Tuesday’s settlement will clear the way for the second attempt at healing, a public inquiry into the heart of the abuse, which the residents and their lawyers, Wagner law firm of Halifax, contend was racism.
A date for the inquiry has not yet been set. Justice Department officials said residents will help lead the development of how the process will look, but it would likely take a similar form to the process used to examine Canada’s residential schools. The premier’s senior deputy, David Darrow, will facilitate the conversation between the department and the residents.
“Right now I feel a sense of relief,” said Harriet Johnson, one of the lead plaintiffs in the class action suit.
“I’m very happy that all of us, all my brothers and sisters that were suffering with me, we can now start to put this behind us,” Johnson said in an interview from her Ontario home. “We can start healing.”
In a series of interviews with this newspaper two years ago, she said she’d been raped by a former home staffer and forced into prostitution in Halifax.
“We proved to the black community that this was happening,” said Johnson. Most of the home was staffed by African Nova Scotians. “You did turn a blind eye,” she said, referring to that community.
“We had to go through all of this for you to see what was really going on.”
Johnson said she and the rest of the abuse victims are now looking forward to a public inquiry, where more stories will be laid bare.
“No amount of money is going to take away the pain or the suffering that we had to go to,” said Johnson. “That’s where everything's going to come and that's where the home and the province can no longer say it didn’t happen.”
She said the abusers will be exposed for the “true monsters” they really are.
Johnson also stressed that she hopes nothing like this will happen “to another child, no matter what the race.”
She also condemned police in the province, which investigated the claims of abuse and determined they didn’t have enough evidence to lay charges.
“The RCMP did a very sloppy, messy job.”
Tony Smith, one of the co-founders of VOICES, a group formed by the abuse victims to advocate on their behalf, said the settlement and the upcoming inquiry bring validation to the survivors.
“This shows that for a number of years we lived with the shame and guilt, and finally we’ve been heard,” Smith said in an interview Tuesday.
“The sense now is finally we can look at dealing with issues around the harm it has caused us.”
VOICES has been in contact regularly with the premier since McNeil was official Opposition leader, and Smith said great respect is owed to McNeil.
“He listened, he asked questions,” said Smith. “He actually got involved in trying to understand what was going on with us.

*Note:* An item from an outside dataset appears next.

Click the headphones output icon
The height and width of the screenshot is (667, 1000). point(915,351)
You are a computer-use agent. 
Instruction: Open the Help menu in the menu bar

He actually sat down with us, (as) we shared our stories.”
McNeil said Tuesday is a day for paying tribute to the courage of people involved with VOICES and their supporters who have pursued the issue for so many years.
“This has been a tough process on everybody involved,” he said. “For some, this has been a life journey; for others, it’s been part of their work as what we do, but it doesn’t (lessen) the impact that it’s had on those involved.”
Smith said finer details of settlement distribution, which will be finalized by Nova Scotia Supreme Court July 7, will now be formulated. “It’s not going to be like an interrogation.”
VOICES will be on hand to help former residents with documentation and other information throughout the process, he said.
The upcoming inquiry is expected to have a “restorative” element as opposed to a combative nature, said Smith.
“It's going to be done in a more of a restorative process. We’re not being adversaries with anybody. We’re just looking to see why it happened, how it happened...”
It’s hoped that the material gleaned from the answers to those questions will serve as an educational primer for those operating and living in homes today and in the future, said Smith.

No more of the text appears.